Ci sarebbe un cittadino giordano dietro al sequestro e all’uccisione dell’attivista e blogger italiano Vittorio Arrigoni. Lo confermano a Falafel Cafè fonti bene informate di Gaza City. La sicurezza di Hamas sta cercando ovunque, nella Striscia, l’uomo che si fa chiamare “Abdel Rahman il Giordano” e sarebbe uno degli esponenti della Jihad mondiale.

Il premier di Hamas, Ismail Haniyeh, avrebbe chiesto ai suoi apparati la massima attenzione per chiudere il caso in fretta e con l’arresto anche del terzo uomo. Il giordano – sempre secondo fonti bene informate – si sarebbe trasferito a Gaza negli ultimi anni. Sarebbe entrato nella Striscia attraverso uno dei tunnel di contrabbando con il Sinai. Ed è proprio per questo che Hamas ha chiuso tutte le vie d’uscita verso l’Egitto.

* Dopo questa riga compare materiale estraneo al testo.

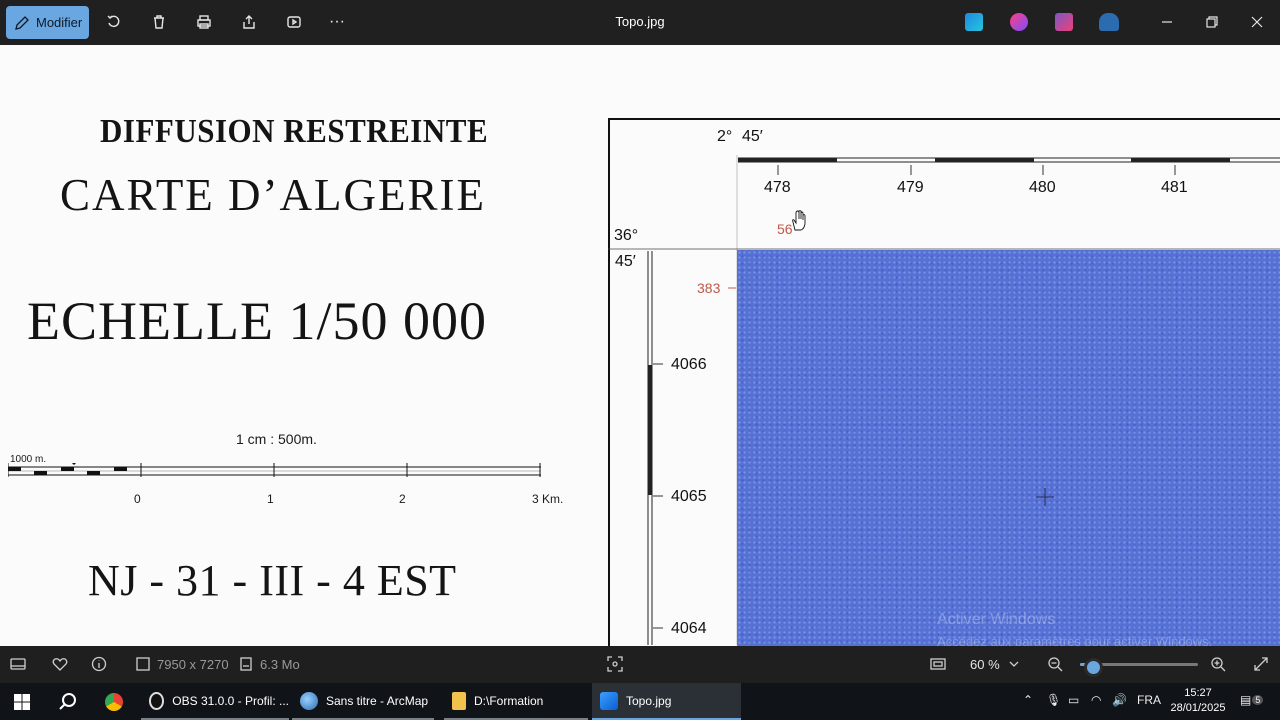 The image size is (1280, 720). Describe the element at coordinates (294, 130) in the screenshot. I see `map-restriction-header: DIFFUSION RESTREINTE` at that location. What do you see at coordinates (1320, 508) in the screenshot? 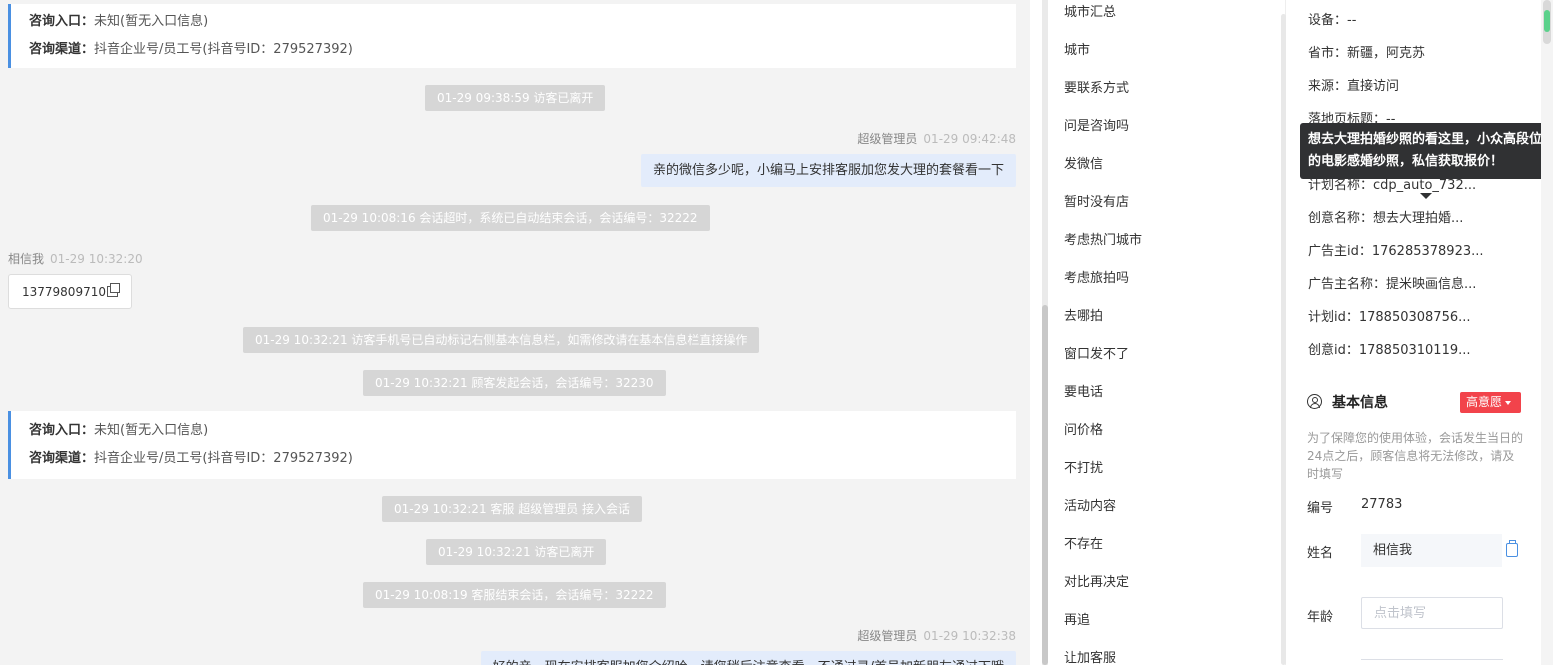
I see `id-label: 编号` at bounding box center [1320, 508].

Nella Striscia avrebbe aderito a uno dei tanti gruppi salafiti palestinesi. Ora di lui s’è persa ogni traccia. Ma da Gerusalemme fanno sapere che l’uomo potrebbe essere coinvolto in almeno un altro paio di rapimenti conclusi con la morte della persona sequestrata, in entrambi i casi un occidentale.

A dare una svolta alle indagini è stata la confessione di Haitem Salfiti. In cella restano due dei tre presunti fiancheggiatori del sequestro e della morte di Arrigoni. Sono entrambi ragazzi minorenni, Farid Bahas e Tamer al-Hasasnah, di 16 e 17 anni, e sono stati arrestati poche ore dopo il rapimento. Bahar – secondo la sua testimonianza – avrebbe materialmente strangolato l’attivista italiano con un filo di ferro, in una casa abbandonata a nord di Gaza City. Ma Hamas ha precisato che i veri colpevoli, oltre al giordano, sono ancora in circolazione.